Ran Prime95 448K - 4096K for about 2 hours to test temperatures and stability. Every worker thread was stable, CPU and RAM stressed accordingly. Passed.
Then I ran Karhu and went to sleep. Tested 30 GB out of 32 GB, 6400% coverage when I woke up, FPU stressed too. 0 errors. Passed
After that, I ran TestMem5 with anta777's Extreme Config for about 3 hours. It passed, gave me the dialogue box saying so.
WHEA errors during all this were 0, and continue to be 0. Good I suppose?

All of this while the RAM was sitting from 49C on the coldest stick to 55C on the warmest one. And 0 errors. Isn't that a bit unusual for B-die which, according to everyone and their dog, gets unstable at 50C?

Am I safe to assume the RAM is now stable?

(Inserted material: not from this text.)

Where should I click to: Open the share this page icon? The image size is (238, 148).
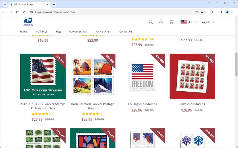[196, 12]
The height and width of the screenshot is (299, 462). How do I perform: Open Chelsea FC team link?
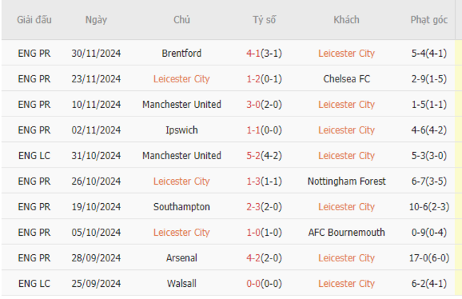click(347, 79)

Can I finally rest and use my PC?


----------



## Regeneration (Dec 24, 2020)

No. Run MemTest64 / HCI MemTest / TestMem5 for 12 hours.


----------



## Glaceon (Dec 24, 2020)

Was afraid of that answer. Ugh


----------



## HD64G (Dec 24, 2020)

If you happen to own Witcher3 or Division2 (on DX12), within 2-3 hours of play you will have a CTD or else you will be sue that your mem is stable. My experience with RAM instability says so.


----------



## Glaceon (Dec 24, 2020)

What's CTD? I don't own either of those

@tabascosauz what's your take on this?


----------



## Deleted member 193596 (Dec 24, 2020)

12 hours is insane..
you're 100% safe at 400%


----------



## Arctucas (Dec 24, 2020)

Glaceon said:


> What's CTD? I don't own either of those
> 
> @tabascosauz what's your take on this?



*C*rash *T*o *D*esktop.

I though GSAT was the gold standard for memory testing?


----------



## tabascosauz (Dec 24, 2020)

@Glaceon if you've already run all that, you're fine. Like I've already said, it's all a bit much for 3600/16-16-16 at 180ns tRFC, which is a walk in the park for every half-decent B-die kit, and you're even pushing 1.4Vto get to it. It's when you start doing CL14, low tRFC, 1.5V, or above 4000 that the temp sensitivity starts becoming a concern.

That said, with a GPU in the system, I'd still go play some actual games as the last step in verifying stability.

As to 12 hours of HCI being insane, it's overkill in this case; it's most definitely not overkill in general, since HCI can miss errors well into 4-digit coverage. Buildzoid just has incredibly low standards for stability (which he even admits himself, and which I respect since he doesn't do much demanding gaming and mem OC is his life).


----------



## Glaceon (Dec 24, 2020)

tabascosauz said:


> @Glaceon if you've already run all that, you're fine. Like I've already said, it's all a bit much for 3600/16-16-16 at 180ns tRFC, which is a walk in the park for every half-decent B-die kit, and you're even pushing 1.4Vto get to it. It's when you start doing CL14, low tRFC, 1.5V, or above 4000 that the temp sensitivity starts becoming a concern.
> 
> That said, with a GPU in the system, I'd still go play some actual games as the last step in verifying stability.
> 
> As to 12 hours of HCI being insane, it's overkill in this case; it's most definitely not overkill in general, since HCI can miss errors well into 4-digit coverage. Buildzoid just has incredibly low standards for stability (which he even admits himself, and which I respect since he doesn't do much demanding gaming and mem OC is his life).


I'm onto the games now. I'll just play and see if anything happens. So far I'm noticing better frametimes and even increased frames in some Source Engine games especially CS GO.

I'm not pushing 1.4v to get to 16-16-16 at 180ns tRFC. It's still on 1.35v.


----------